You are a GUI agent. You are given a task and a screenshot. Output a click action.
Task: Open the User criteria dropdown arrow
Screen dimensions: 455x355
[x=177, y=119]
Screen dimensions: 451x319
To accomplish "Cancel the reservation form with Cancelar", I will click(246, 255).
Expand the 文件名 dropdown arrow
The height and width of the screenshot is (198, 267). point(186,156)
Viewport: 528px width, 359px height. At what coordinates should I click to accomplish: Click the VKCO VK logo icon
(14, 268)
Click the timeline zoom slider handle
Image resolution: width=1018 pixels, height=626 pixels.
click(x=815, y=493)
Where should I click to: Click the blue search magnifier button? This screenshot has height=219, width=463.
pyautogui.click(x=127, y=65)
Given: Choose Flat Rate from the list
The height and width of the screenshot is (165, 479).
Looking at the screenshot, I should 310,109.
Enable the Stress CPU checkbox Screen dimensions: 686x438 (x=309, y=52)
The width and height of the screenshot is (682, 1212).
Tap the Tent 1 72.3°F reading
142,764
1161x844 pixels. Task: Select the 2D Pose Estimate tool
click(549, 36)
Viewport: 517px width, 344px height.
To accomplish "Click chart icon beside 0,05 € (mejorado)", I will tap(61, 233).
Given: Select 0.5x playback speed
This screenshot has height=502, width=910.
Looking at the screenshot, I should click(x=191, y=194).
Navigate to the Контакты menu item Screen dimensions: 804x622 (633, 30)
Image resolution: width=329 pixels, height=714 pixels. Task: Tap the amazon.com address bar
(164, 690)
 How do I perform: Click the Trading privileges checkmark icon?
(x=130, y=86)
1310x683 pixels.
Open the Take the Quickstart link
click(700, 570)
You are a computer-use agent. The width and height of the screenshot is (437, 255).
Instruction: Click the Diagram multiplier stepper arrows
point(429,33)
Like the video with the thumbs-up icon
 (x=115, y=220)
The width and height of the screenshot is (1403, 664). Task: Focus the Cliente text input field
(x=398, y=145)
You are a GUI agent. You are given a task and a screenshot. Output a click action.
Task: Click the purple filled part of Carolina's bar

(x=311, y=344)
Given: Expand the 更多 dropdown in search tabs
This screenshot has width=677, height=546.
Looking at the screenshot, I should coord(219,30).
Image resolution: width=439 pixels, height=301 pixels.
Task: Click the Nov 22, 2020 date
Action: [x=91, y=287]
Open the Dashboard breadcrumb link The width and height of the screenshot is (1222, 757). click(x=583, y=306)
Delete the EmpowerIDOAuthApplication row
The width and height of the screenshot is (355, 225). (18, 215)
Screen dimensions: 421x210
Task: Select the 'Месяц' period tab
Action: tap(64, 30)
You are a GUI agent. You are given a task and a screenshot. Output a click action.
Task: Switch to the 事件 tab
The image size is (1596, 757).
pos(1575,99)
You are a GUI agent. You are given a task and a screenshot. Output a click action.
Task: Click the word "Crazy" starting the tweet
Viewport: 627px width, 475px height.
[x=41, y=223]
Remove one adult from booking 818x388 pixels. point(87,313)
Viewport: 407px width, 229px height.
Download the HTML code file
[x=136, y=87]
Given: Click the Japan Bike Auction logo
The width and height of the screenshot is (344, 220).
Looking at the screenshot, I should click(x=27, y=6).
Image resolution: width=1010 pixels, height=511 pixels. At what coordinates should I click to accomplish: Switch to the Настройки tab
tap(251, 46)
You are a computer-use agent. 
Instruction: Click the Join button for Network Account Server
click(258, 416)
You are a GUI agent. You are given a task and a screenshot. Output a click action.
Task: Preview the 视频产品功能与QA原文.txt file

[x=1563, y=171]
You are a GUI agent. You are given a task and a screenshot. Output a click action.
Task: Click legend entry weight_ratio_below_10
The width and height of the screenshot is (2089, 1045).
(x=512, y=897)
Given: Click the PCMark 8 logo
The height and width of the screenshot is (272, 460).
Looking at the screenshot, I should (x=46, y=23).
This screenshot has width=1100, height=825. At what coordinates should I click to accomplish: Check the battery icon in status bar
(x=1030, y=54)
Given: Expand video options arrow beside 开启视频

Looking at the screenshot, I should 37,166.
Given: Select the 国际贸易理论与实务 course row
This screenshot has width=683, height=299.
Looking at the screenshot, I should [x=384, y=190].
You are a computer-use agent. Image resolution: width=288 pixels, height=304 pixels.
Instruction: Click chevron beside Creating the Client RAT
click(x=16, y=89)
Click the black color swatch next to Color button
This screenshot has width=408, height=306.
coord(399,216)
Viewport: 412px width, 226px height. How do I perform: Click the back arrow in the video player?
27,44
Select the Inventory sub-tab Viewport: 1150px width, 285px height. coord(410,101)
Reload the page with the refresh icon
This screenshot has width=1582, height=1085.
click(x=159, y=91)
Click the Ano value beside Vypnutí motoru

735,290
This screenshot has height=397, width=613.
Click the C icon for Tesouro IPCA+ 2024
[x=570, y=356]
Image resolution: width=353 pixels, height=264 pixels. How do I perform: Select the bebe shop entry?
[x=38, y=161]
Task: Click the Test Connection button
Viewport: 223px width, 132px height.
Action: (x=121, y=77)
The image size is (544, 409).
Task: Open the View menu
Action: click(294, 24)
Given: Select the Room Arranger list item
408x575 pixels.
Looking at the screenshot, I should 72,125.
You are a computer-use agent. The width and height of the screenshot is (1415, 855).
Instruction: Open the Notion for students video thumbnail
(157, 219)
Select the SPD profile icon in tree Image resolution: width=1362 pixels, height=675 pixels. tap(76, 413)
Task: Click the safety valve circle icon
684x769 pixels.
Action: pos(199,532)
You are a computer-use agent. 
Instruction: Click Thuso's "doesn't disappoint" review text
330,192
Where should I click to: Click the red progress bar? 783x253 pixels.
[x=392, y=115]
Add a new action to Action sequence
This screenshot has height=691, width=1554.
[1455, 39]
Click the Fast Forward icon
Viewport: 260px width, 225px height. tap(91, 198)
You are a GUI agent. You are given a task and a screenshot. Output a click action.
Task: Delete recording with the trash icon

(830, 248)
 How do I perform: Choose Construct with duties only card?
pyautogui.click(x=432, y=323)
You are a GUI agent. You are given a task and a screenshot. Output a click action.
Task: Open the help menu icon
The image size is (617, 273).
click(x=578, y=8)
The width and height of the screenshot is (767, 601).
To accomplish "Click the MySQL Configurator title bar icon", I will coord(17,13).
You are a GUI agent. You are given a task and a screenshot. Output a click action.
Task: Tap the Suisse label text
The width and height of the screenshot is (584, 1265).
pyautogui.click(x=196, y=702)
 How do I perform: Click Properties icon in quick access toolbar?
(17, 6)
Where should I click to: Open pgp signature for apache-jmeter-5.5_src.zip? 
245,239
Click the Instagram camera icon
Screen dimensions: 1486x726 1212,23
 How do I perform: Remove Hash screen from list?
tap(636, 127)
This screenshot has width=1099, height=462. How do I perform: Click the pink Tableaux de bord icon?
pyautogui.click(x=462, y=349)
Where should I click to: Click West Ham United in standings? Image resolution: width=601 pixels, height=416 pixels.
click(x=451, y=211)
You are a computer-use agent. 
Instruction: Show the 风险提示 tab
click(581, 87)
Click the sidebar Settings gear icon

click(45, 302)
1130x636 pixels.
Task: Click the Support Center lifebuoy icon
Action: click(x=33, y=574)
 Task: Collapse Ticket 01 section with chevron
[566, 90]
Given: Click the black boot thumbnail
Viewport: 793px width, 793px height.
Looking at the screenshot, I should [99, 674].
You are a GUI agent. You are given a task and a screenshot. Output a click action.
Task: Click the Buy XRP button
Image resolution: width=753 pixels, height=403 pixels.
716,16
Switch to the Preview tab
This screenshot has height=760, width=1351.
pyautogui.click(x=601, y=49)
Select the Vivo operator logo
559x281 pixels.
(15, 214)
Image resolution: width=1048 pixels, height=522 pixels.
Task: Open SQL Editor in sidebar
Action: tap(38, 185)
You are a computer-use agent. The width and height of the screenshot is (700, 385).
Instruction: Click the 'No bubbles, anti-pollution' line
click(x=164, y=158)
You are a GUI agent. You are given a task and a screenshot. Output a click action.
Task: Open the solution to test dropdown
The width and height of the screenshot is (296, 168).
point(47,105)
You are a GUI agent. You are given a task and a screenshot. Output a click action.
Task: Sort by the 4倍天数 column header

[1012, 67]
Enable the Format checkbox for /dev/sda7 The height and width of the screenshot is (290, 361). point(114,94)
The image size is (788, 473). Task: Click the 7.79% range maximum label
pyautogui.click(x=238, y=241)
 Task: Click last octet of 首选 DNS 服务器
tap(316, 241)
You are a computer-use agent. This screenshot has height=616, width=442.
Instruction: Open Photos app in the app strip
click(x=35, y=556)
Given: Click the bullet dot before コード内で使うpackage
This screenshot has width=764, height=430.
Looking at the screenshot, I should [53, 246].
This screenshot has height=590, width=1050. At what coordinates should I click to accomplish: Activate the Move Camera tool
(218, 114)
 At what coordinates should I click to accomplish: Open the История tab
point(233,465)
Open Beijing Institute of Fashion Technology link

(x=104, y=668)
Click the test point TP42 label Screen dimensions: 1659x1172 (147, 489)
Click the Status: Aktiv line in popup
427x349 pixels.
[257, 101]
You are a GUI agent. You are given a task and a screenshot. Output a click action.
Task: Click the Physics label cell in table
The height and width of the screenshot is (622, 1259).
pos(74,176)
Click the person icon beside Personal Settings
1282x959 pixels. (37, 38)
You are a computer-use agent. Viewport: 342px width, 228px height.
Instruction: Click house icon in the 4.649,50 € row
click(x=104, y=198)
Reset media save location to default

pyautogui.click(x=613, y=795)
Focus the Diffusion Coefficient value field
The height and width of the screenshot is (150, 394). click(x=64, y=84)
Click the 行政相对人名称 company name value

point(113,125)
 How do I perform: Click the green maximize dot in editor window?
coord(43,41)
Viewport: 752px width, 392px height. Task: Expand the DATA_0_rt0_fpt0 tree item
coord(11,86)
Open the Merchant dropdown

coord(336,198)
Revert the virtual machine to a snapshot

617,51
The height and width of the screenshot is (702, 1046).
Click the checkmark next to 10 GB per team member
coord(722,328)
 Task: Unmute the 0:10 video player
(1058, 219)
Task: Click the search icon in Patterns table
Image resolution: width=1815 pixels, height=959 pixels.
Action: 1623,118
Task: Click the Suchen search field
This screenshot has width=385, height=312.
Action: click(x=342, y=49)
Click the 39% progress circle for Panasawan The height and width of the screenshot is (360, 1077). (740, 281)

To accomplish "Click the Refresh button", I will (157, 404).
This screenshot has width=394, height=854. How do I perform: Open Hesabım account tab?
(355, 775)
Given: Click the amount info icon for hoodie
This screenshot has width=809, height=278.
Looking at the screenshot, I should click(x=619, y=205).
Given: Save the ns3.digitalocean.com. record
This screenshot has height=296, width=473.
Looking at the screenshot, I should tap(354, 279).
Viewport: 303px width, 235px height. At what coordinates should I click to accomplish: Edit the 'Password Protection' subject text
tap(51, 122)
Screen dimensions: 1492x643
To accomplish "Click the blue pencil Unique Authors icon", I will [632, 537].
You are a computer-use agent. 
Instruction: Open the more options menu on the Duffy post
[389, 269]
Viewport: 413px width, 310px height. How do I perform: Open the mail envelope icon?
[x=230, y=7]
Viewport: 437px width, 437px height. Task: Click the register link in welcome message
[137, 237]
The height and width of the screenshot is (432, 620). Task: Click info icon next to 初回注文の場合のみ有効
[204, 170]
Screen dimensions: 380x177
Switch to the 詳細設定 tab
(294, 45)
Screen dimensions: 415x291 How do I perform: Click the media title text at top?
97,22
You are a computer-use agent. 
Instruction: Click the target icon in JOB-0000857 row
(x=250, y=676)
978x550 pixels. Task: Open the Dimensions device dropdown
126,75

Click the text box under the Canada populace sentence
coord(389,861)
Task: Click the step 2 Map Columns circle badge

:::::

WHAT IS NEEDED — Copy the rows above word for word, starting from the first row and ending with the line that contains "Looking at the screenshot, I should 310,109.", including that line.

THE REPLY —
You are a GUI agent. You are given a task and a screenshot. Output a click action.
Task: Open the User criteria dropdown arrow
Screen dimensions: 455x355
[x=177, y=119]
Screen dimensions: 451x319
To accomplish "Cancel the reservation form with Cancelar", I will click(246, 255).
Expand the 文件名 dropdown arrow
The height and width of the screenshot is (198, 267). point(186,156)
Viewport: 528px width, 359px height. At what coordinates should I click to accomplish: Click the VKCO VK logo icon
(14, 268)
Click the timeline zoom slider handle
Image resolution: width=1018 pixels, height=626 pixels.
click(x=815, y=493)
Where should I click to: Click the blue search magnifier button? This screenshot has height=219, width=463.
pyautogui.click(x=127, y=65)
Given: Choose Flat Rate from the list
The height and width of the screenshot is (165, 479).
Looking at the screenshot, I should 310,109.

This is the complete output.